[Saved entries]

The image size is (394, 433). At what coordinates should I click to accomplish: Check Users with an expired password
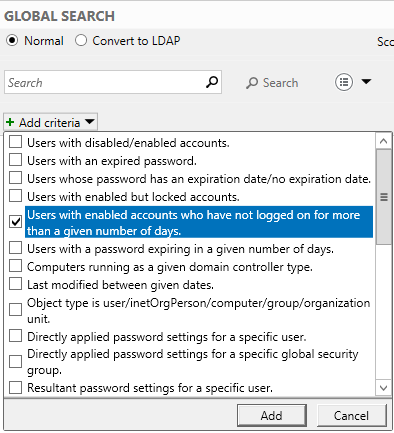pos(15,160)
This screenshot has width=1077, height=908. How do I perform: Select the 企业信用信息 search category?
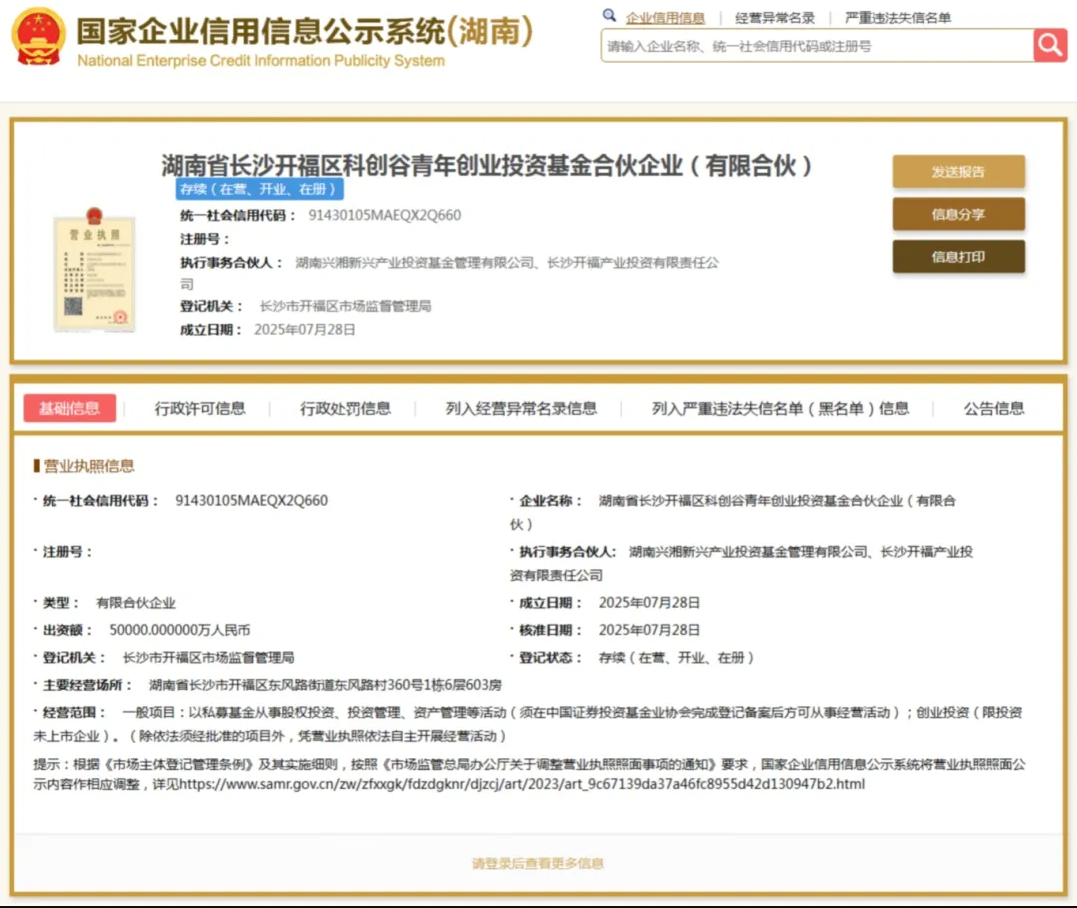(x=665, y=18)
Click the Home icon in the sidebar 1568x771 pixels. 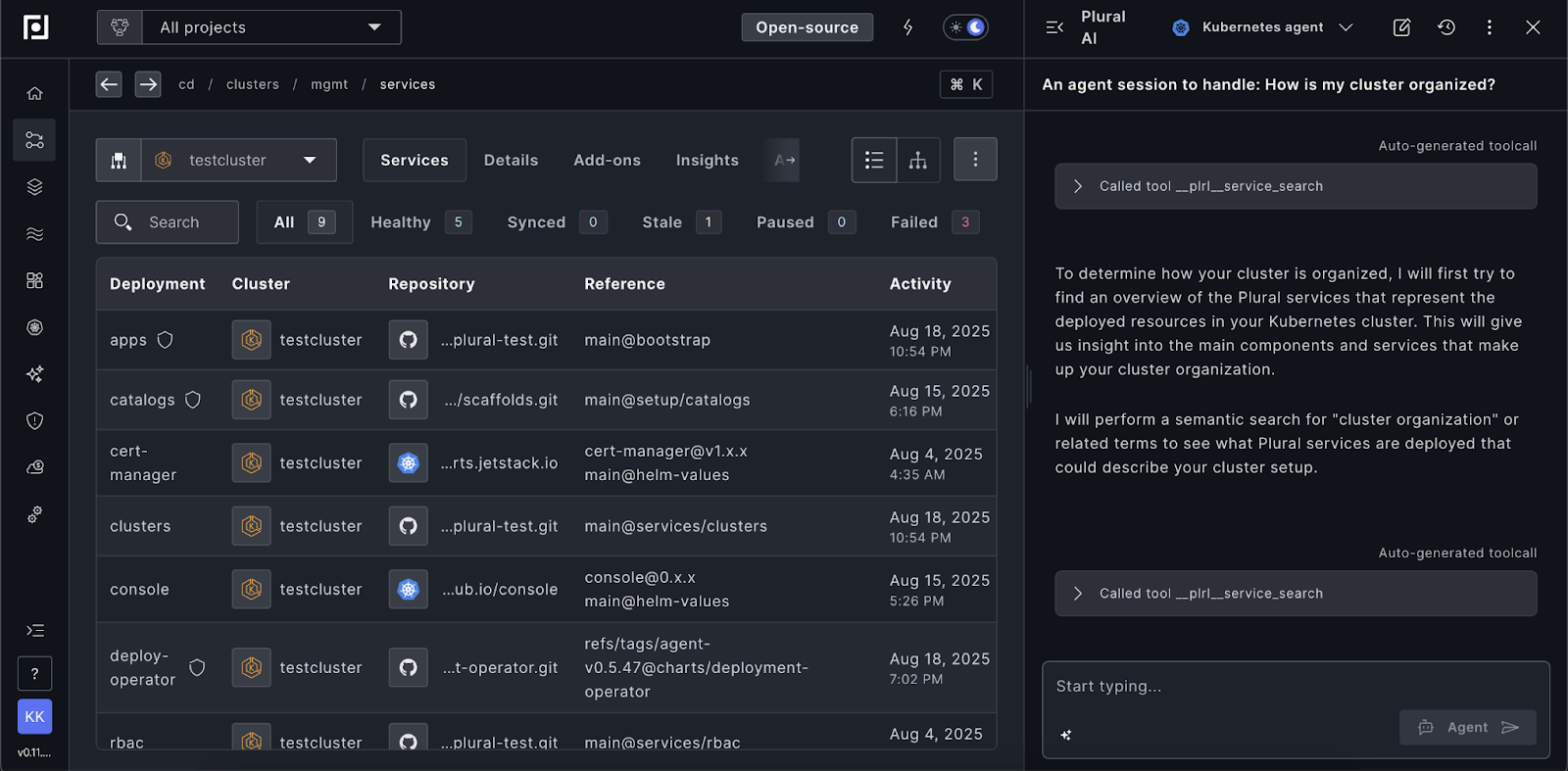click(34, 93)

---

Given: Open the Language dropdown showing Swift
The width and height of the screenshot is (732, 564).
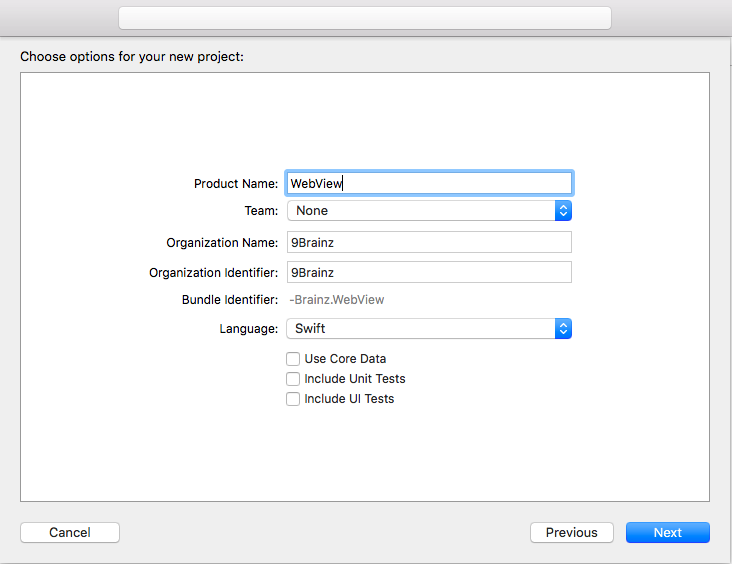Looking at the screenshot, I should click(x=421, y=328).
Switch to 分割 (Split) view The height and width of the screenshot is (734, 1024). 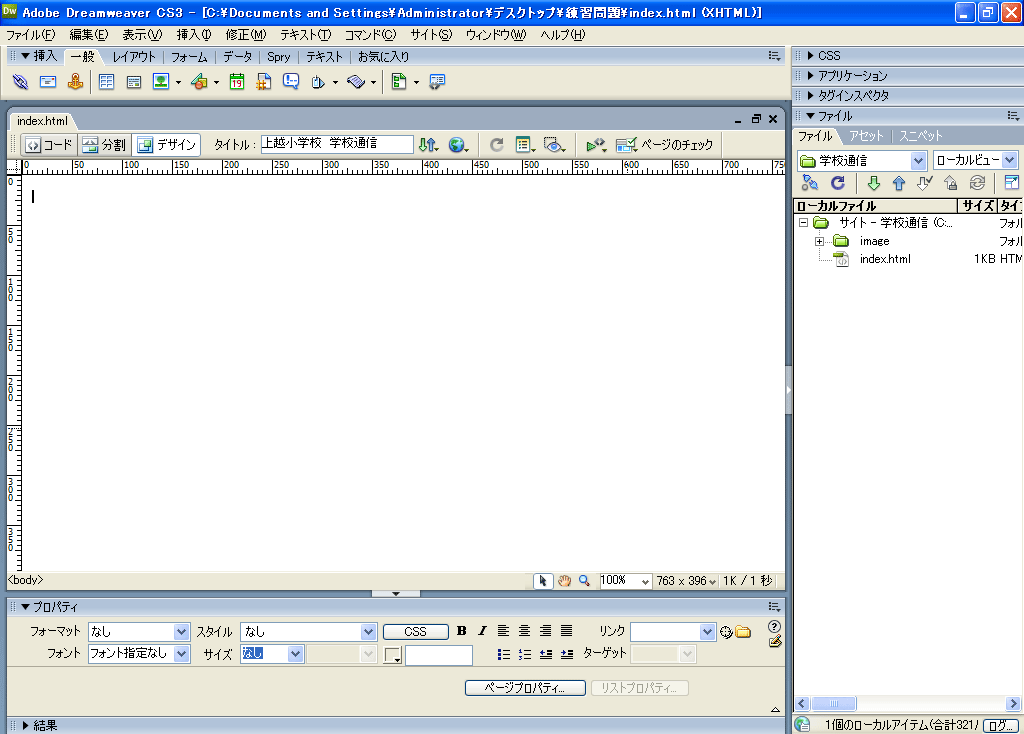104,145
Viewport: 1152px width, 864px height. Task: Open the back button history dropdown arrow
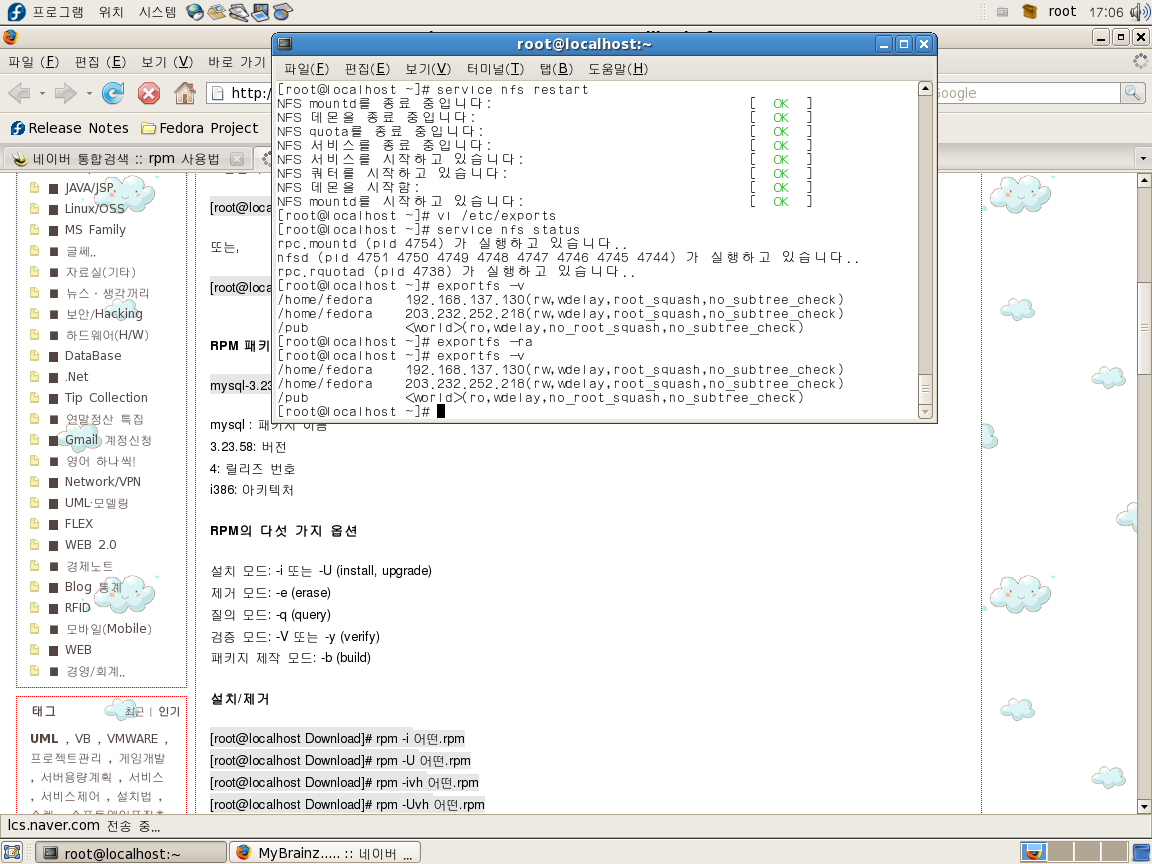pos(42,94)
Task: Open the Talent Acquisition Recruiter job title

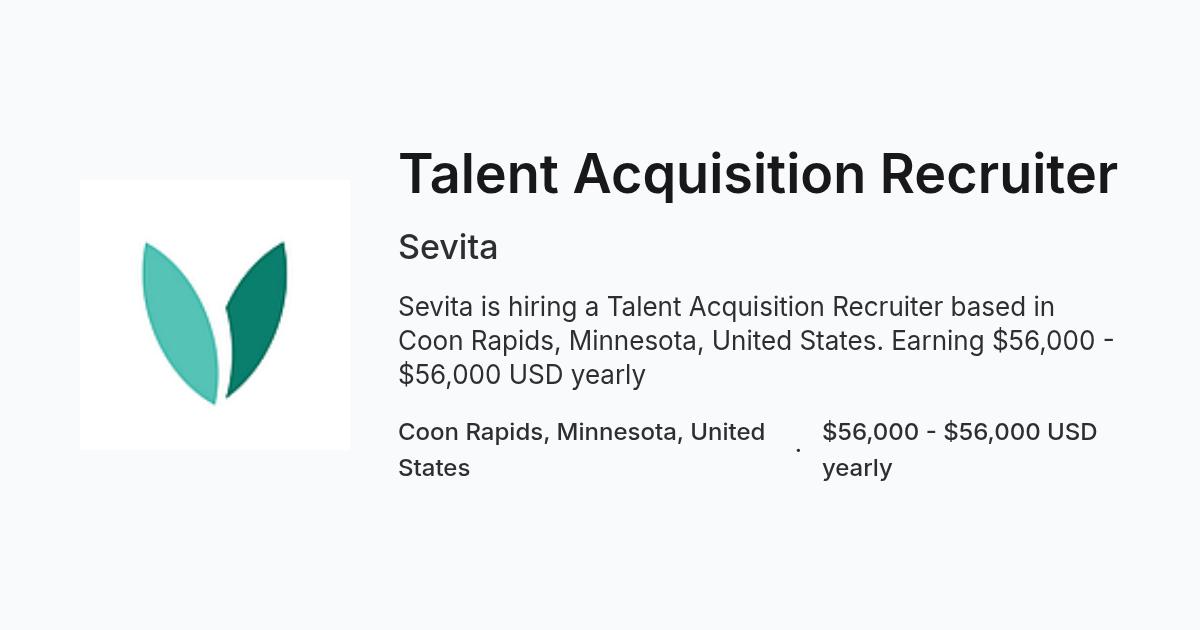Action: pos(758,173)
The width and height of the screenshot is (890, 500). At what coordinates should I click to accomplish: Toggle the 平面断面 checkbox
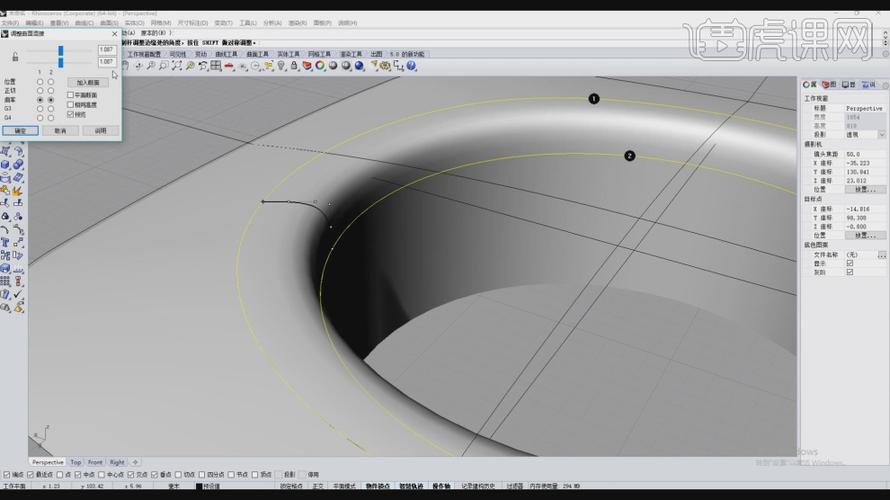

--

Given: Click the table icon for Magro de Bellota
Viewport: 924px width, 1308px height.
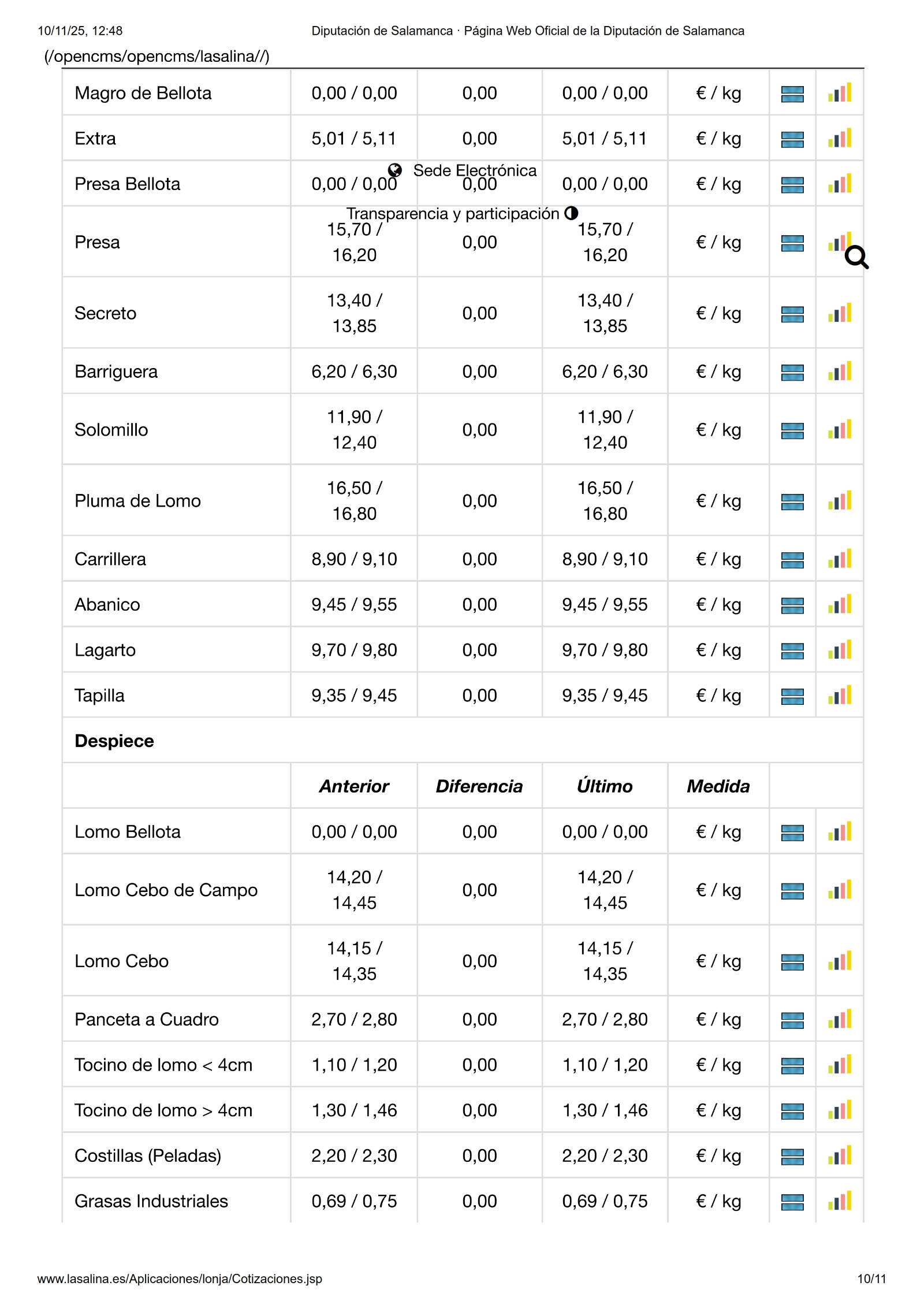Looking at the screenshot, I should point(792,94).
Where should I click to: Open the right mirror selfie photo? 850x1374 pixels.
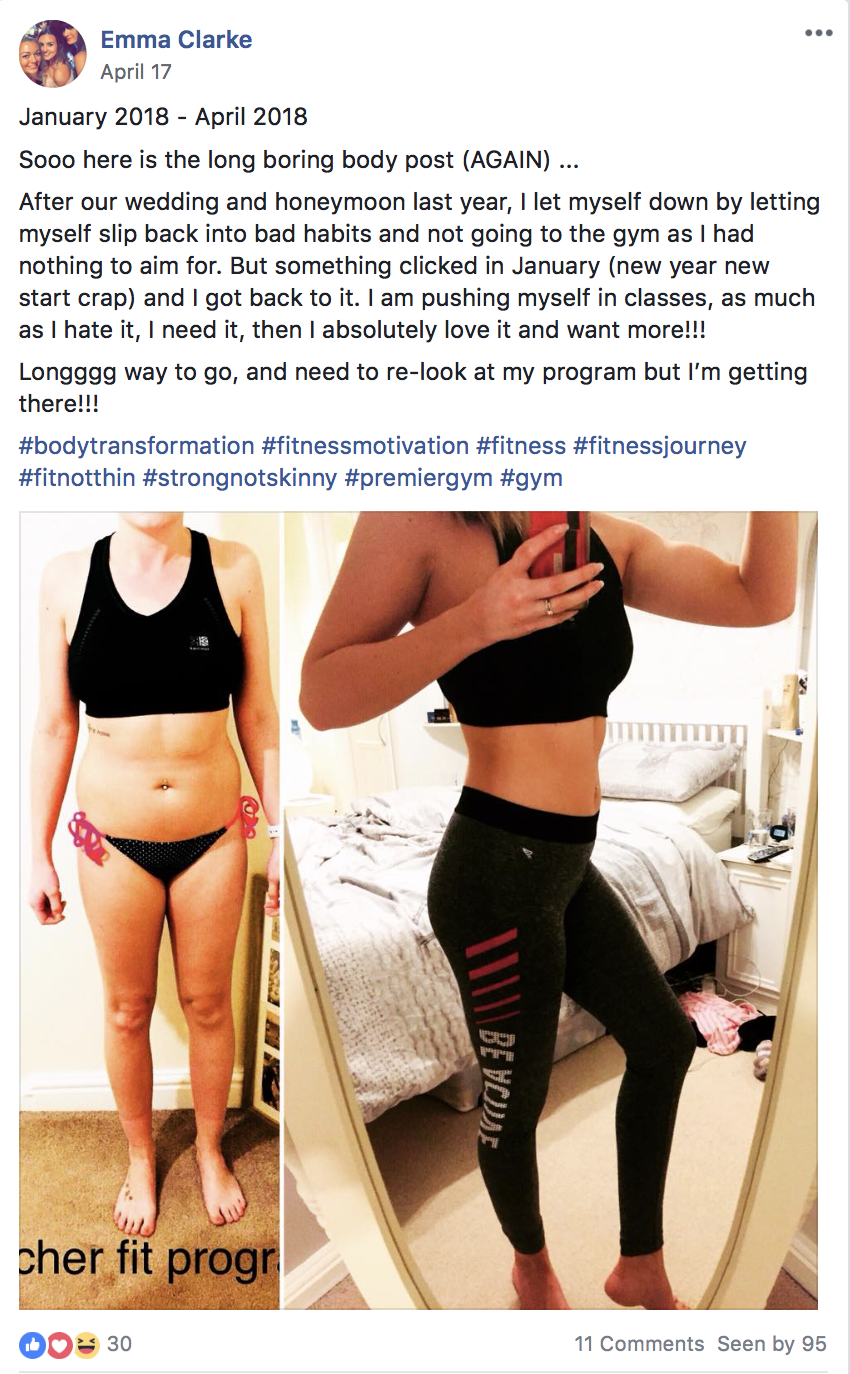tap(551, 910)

- [Required work]: A single number is the expected answer: how many lines of the entries contain "Given".

- [Response to the task]: 2